■ 原文
((

在2004-2005年左右，"石墨烯"開啟了嶄新的研究大門，這個名詞引起了全球各個研究機構的關注，儼然形成一股研究熱潮，此後，數以千計的的文獻和研究相繼發表在國際知名期刊上。
石墨烯以單原子碳層構成蜂窩狀晶格的二維材料，引發了眾多新穎研究的可能性；尤其它自身的物理特性與特殊的能帶結構，於相對論物理學上探索所有具足輕重的引響，更有機會應用在下一世代的電子產品。然而早在一開始，基於Mermin-Wagner 所提出之理論，得知在熱力學中，室溫下二維晶體結構是極其不穩定地，被認為是不可能單獨存在的事情；但自從A. K. Geim 和K. S. Novoselov 等人於曼徹斯特大學研究團隊中，想出一個在室溫下分離出單元子碳層並轉印在二氧化矽基板上，此方法為:以機械剝離法將高定向熱裂解石墨（HOPG）層層分離，而用的就是大家耳熟能詳的"Scotch tape"，這樣如此簡單的膠帶材料，不但推翻了這根深柢固的想法，也是第一個成功製備石墨烯的實際例子，更為他們贏得了諾貝爾獎此桂冠。也因此，學術界積極開啟了一扇對二維材料研究的大門。
石墨烯具備眾多特性優點，在電學特性上，室溫下的載子電流遷移率達到20,000 cm^2/V.s和長程彈道傳輸；光學特性上，在可見光範圍內的光吸收率只有2.3%，為一個高度透明導電材料；且具有42 Nm^-1的機械特性以及Young's modulus 為 1.0TPa 的斷裂強度，眾合以上特性，石墨烯成為目前為止難得一見的可貴材料。
本論文重點針對以石墨烯為基礎所開發之多種電子元件應用，包含石墨烯基礎成長，石墨烯電晶體、利用互聯技術結合石墨烯和銅導線使其積體化與石墨烯軟性高頻電子元件。本論文分成三個主題，第一個主題包含第一、二章，講解了石墨烯的晶體結構、能帶結構、電學特性和製備等；第二個主題包含第三、四章，將石墨烯以低溫電子迴旋共振化學氣象沉積法直接成長於積體化的銅導線上，在奈密尺度的微縮下，依舊能保有優異的電流程載密度，更重要的是有效降低其操作阻抗，使未來元件朝奈米尺度不斷微縮的應用上，提供更穩定的可靠度；第三個主題包含第五、六、七章，首先介紹微波元件的基礎理論以及重要方程式之推導，接著深入解析石墨烯製備之軟性高頻電子元件製程應用，最重要的是利用本實驗室研發之自我對準設計，使得石墨烯電晶體得以在極高的兆赫頻率下操作，並進一步完成積體化之高頻接收器(包含低雜訊放大器、混波器)與倍頻器，最後進行元件分析。
末節，對整個論文著作進行回顧，在未來我們對石墨烯等二維新穎材料持續寄予厚望，希望有朝一日為下一世代電子產品開創另一個高峰。

The modern era of graphene“gold-rush”started around 2004–2005, when it became possible to fabricate samples with the toddler’s best friend – the Scotch tape. Since then, the publication trends in this area have been nearly exponential- with tens of thousands of publications just in
the past few years.
Graphene, an isolated mono-atomic carbon layer conformed into two-dimensional honeycomb lattice building blocks, has triggered off numerous novel research possibilities, due to
its intriguing physics and as an emerging paradigm for relativistic condensed matter physics as well as showing great promise for its application in next generation electronics. Before A. K. Geim and K. S. Novoselov et al. envisioned a plausible method to isolate a single atomic
carbon layer on SiO2; based on the Mermin-Wagner theorem, two-dimensional crystals were predicted as thermodynamically unstable formations and were thought of as non-existing in ambient environment that had so far been known only as an integral part of larger three-dimensional
systems. The first successful example of monolayer graphene was achieved by using mechanical cleavage of highly oriented pyrolytic graphite (HOPG) [1] thus making an unprecedented accomplishment in 2-D material science to this day.

))

■ 資料摘錄
((

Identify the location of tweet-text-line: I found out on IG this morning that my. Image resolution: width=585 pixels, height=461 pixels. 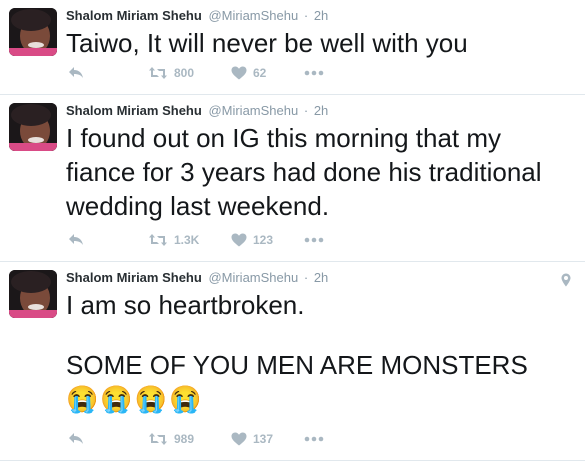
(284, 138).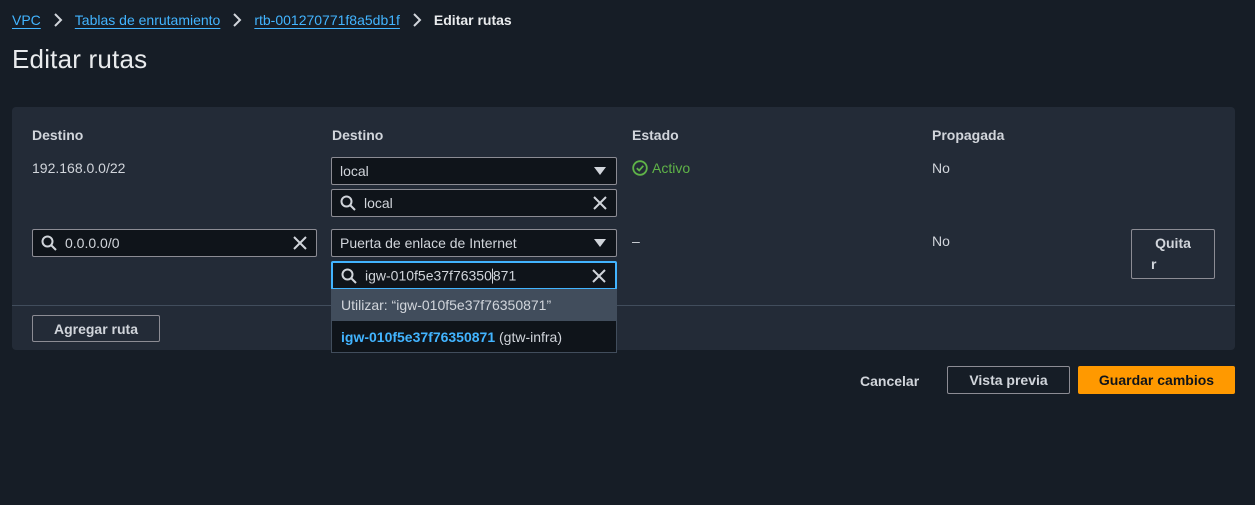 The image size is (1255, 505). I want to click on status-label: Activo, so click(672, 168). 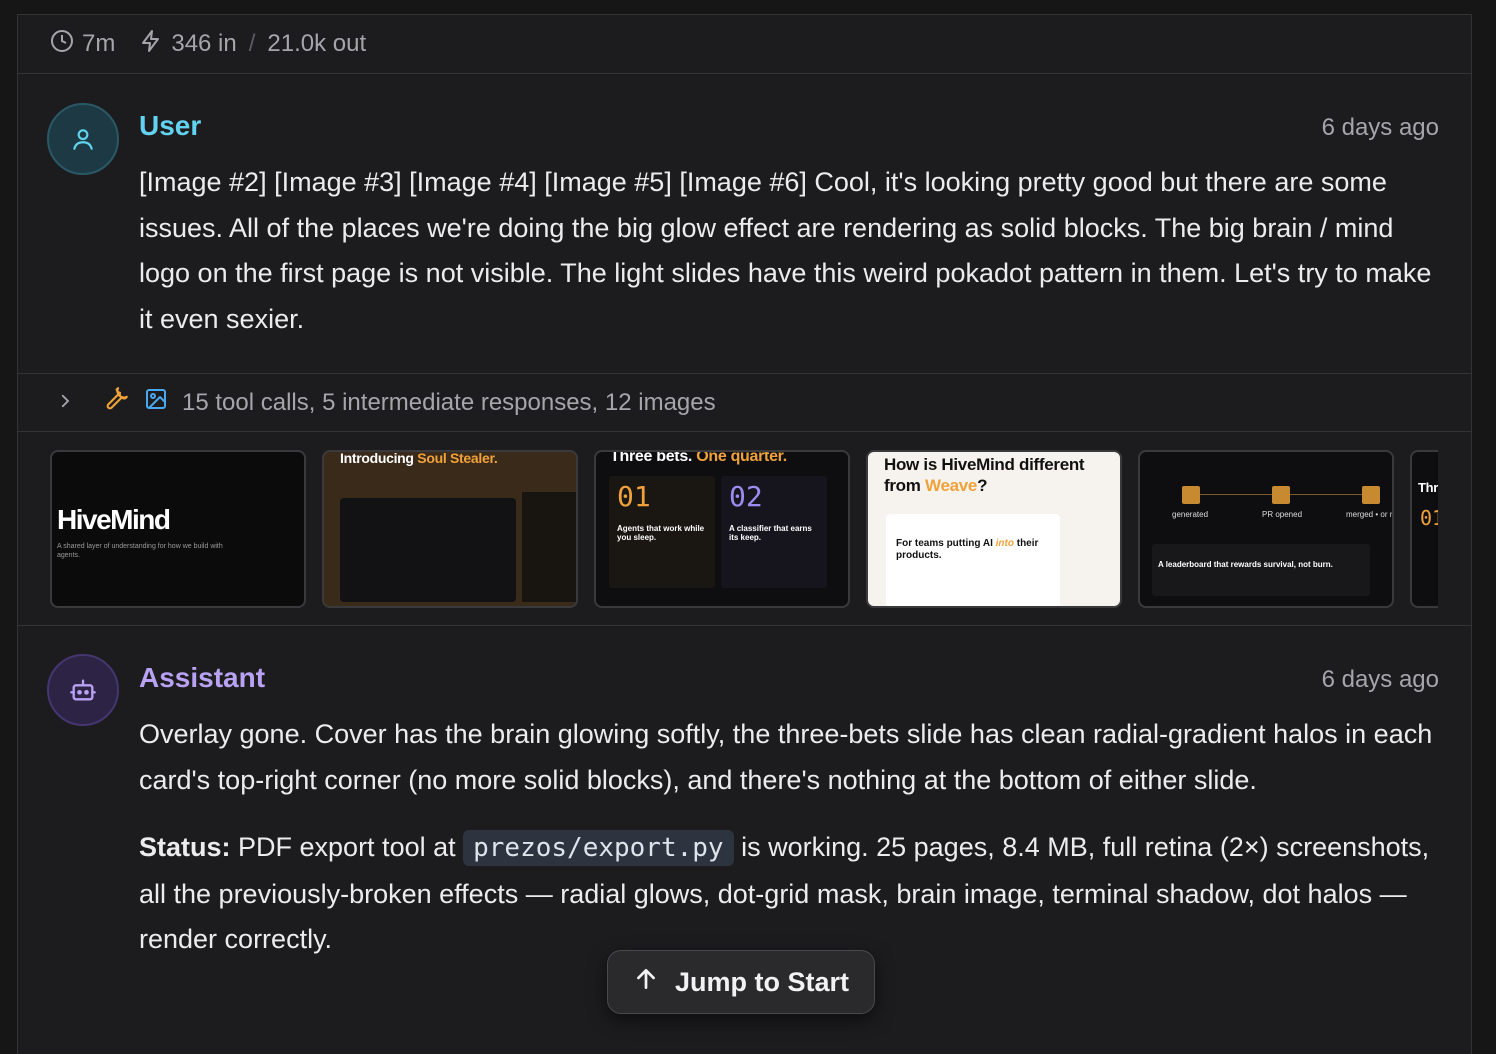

))

■ 練習題目
A - 根據上面關於石墨烯的文章，回答下面三個小題：
(i) 石墨烯在可見光範圍內的光吸收率是多少？
(ii) A. K. Geim 和 K. S. Novoselov 等人的研究團隊在哪所大學？
(iii) 論文的第三個主題包含哪幾章？
B - 關於石墨烯的文章說，論文的第一個主題講解了幾項內容。請把文中明確列出的項目全部寫出來。
C - 關於石墨烯的文章寫到最後一句就停了，請從那一句之後用英文接著寫一段。
作答時用不到那些資料行。

■ 參考答案
A -
(i) 2.3%
(ii) 曼徹斯特大學
(iii) 第五、六、七章

B - 晶體結構、能帶結構、電學特性、製備

C -
The door opened by this first isolation of a 2-D crystal has opened countless doors for previously unknown applications. For instance, graphene has a host of characteristics that show great promise for the development of post silicon electronics [1–4], including a large roomtemperature carrier mobility [5] (20,000 cm^2/V.s) and long-range ballistic transport [6]. In addition to its electrical properties, graphene is also an highly transparent material with an absorption of 2.3 % within visible light range [7]. Its thermal conductivity is measured to be 5,000 W mK^-1 for a monolayer graphene at room temperature [8]. The intrinsic mechanical properties of free-standing monolayer graphene have been examined to be a breaking strength of 42 N m^-1 and a Young's modulus of 1.0 TPa, indicating that it is one of the strongest materials ever measured [9].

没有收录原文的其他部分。